Daimler Ends Hydrogen Car Development Because it’s too Costly

23 Apr 2020  by Electrek   
Daimler’s Mercedes-Benz is killing its program to develop passenger cars powered by hydrogen fuel cells. The company has been working on fuel-cell vehicles for more than 30 years — chasing the dream of a zero-emissions car that has a long driving range, three-minute fill-ups, and emits only water vapor. In the end, the company conceded that building hydrogen cars was too costly, about double the expense of an equivalent battery-electric vehicle.

Mercedes-Benz will wind down production of GLC F-Cell, its only current fuel-cell model. The GLC-F-Cell was developed in a 2013 collaboration with Ford and Nissan.

The idea of the collaboration was to kickstart the production of fuel-cell cars and hydrogen infrastructure. Mercedes-Benz was the only carmaker of the three partners to produce a vehicle in the program.

Mercedes-Benz only made a few hundred examples of the GLC F-Cell because manufacturing costs for the model were so high. The car was used for business promotions but was never offered for sale to the public.

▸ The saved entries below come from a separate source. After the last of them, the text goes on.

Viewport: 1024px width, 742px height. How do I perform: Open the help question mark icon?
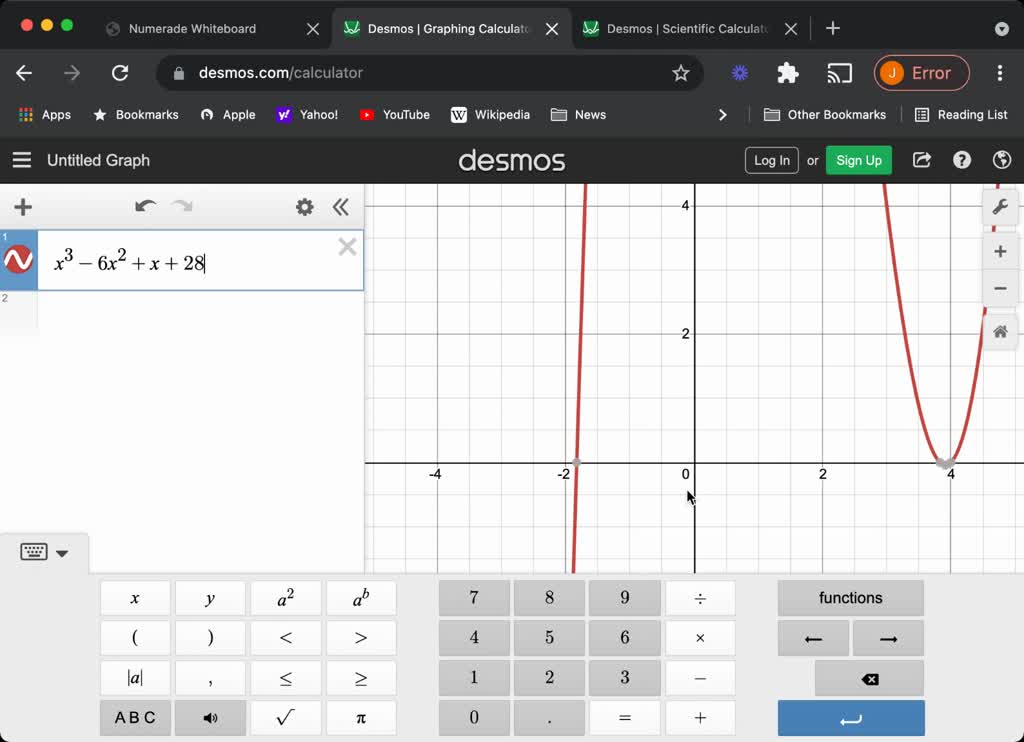click(x=961, y=160)
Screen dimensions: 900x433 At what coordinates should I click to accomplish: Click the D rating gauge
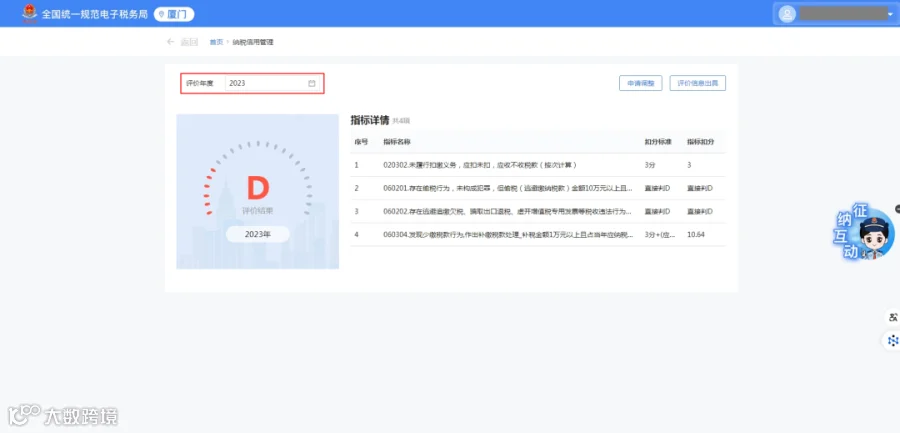coord(258,187)
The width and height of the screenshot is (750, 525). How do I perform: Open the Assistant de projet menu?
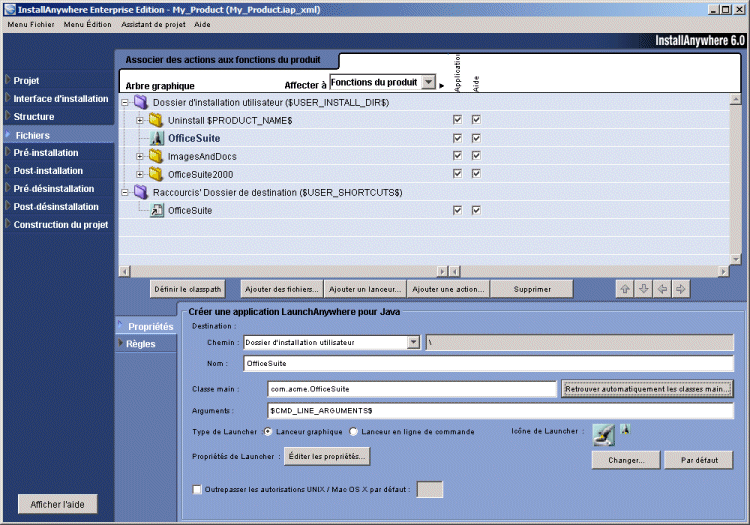click(152, 23)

Daimler research boss Markus Schäfer in January said:

Fuel cells work great. It’s just a cost issue, and it’s all about scaling. We need volume.

Automotive News reports today:

[Hydrogen fuel-cell cars] are at least twice as expensive to build as an equivalent battery-powered car in the manufacturing. As a result, sales prices are not reflective of the cost.